Ослабевший, он изнемог от ярости, и в судорогах упал на землю; на губах его выступила пена, он и в самом деле был похож на человека, которым овладела сверхъестественная сила. Глядя на него, зрители содрогнулись.
— Богиня вдохновила его! На арену египтянина!
Тысячи людей вскочили, хлынули вниз. Они устремились к египтянину. Тщетно выкрикивал приказы эдил, тщетно надрывался претор, требуя уважения. к закону. Зрители обезумели, они уже были опьянены кровью и жаждали еще крови; жестокость подхлестывала суеверие. При виде своих жертв они забыли о подчинении властям. Это была невежественная толпа, состоявшая наполовину из свободных, наполовину из рабов, очень характерная для римских провинций.

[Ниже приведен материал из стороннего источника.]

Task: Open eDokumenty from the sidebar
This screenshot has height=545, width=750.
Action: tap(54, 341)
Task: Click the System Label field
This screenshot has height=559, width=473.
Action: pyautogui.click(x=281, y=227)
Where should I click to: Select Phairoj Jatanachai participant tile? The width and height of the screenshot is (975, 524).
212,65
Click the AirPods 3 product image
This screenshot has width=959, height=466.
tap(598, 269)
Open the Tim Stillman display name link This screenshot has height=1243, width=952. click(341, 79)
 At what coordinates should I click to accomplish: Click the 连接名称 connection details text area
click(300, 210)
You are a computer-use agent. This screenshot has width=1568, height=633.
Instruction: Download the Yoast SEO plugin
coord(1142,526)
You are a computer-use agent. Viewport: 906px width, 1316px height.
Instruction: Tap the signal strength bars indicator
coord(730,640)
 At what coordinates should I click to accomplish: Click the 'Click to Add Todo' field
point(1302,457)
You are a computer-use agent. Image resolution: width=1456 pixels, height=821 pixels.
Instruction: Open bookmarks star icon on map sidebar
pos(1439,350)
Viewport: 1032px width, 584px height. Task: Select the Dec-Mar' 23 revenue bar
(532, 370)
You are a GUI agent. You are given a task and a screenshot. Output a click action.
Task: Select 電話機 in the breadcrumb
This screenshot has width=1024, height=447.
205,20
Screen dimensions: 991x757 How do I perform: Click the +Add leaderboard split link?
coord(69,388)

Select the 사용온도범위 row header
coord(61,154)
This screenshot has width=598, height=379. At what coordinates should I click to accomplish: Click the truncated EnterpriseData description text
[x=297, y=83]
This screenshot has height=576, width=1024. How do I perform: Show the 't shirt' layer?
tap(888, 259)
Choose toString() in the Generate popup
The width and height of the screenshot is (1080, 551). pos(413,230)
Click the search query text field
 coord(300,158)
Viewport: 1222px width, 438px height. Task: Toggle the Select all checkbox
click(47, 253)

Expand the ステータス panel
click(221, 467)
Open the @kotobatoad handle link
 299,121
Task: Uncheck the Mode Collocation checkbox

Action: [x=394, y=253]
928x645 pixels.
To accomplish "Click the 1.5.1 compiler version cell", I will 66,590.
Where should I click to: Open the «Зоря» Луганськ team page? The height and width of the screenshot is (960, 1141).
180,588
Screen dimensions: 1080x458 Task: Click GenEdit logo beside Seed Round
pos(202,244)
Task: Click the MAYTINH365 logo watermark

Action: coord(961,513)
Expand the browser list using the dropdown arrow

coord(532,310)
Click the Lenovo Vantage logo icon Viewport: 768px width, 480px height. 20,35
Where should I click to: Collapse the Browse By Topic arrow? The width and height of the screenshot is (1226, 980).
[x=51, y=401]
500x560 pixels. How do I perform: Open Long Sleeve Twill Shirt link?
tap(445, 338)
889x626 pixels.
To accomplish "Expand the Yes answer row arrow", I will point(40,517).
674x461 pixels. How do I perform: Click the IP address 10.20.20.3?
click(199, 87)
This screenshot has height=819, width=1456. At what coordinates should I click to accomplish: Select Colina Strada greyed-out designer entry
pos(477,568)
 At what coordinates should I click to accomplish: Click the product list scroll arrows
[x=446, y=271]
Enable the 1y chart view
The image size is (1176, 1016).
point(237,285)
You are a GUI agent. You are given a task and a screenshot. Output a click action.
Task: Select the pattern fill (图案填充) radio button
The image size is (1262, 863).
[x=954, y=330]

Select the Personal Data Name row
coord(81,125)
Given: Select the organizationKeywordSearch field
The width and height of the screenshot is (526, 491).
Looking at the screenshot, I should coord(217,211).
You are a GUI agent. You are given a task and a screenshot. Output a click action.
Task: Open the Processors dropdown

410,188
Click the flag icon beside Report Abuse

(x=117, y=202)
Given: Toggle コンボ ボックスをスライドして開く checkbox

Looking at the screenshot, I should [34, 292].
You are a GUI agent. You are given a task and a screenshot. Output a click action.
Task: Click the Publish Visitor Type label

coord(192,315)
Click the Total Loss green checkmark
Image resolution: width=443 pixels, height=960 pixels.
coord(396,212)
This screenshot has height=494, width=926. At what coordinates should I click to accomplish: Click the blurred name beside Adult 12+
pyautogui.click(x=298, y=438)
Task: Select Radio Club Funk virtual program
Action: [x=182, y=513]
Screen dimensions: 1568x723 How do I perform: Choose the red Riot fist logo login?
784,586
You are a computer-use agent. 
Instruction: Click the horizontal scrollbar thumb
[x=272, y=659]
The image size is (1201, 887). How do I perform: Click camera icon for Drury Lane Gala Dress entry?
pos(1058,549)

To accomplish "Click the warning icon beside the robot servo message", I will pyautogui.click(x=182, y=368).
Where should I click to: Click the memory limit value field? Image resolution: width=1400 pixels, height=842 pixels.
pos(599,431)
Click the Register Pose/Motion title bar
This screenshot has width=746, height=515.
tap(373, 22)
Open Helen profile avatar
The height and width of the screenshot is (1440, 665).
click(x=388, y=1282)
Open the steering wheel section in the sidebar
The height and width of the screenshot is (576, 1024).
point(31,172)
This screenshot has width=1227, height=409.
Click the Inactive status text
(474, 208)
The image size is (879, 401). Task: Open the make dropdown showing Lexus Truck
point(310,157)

Власть претора была словно тростинка под натиском урагана; и все же по его приказу стражники протиснулись в проход, отделявший нижние скамьи, где сидела знать, от верхних, занятых чернью. Людская волна остановилась на миг перед этим шатким заграждением, и Арбак мог в последний раз взглянуть в лицо судьбе. В отчаянии и ужасе он забыл свою гордость, он смотрел на бушующую толпу, и вдруг прямо над головой, сквозь широкое отверстие в тенте, он увидел нечто такое, что вернуло ему самообладание.
Он поднял руку. На его надменном лице появилось повелительное и торжествующее выражение.
— Смотрите! — крикнул он громовым голосом, перекрывая рев толпы. — Смотрите, боги вступились за невинного! Молнии мстителя Орка испепелят лжесвидетелей!
Толпа посмотрела вверх и с ужасом увидела, что над вершиной Везувия поднимается облако в форме гигантской пинии; ствол ее был черный, а ветви огненные, и этот огонь менял цвет каждое мгновение: он становился то ослепительно ярким, то темно-красным, то снова ослеплял нестерпимым блеском.
Наступила мертвая тишина, которую вдруг разорвал рев льва, подхваченный в виварии тигром. Они возвещали неистовый гнев стихий.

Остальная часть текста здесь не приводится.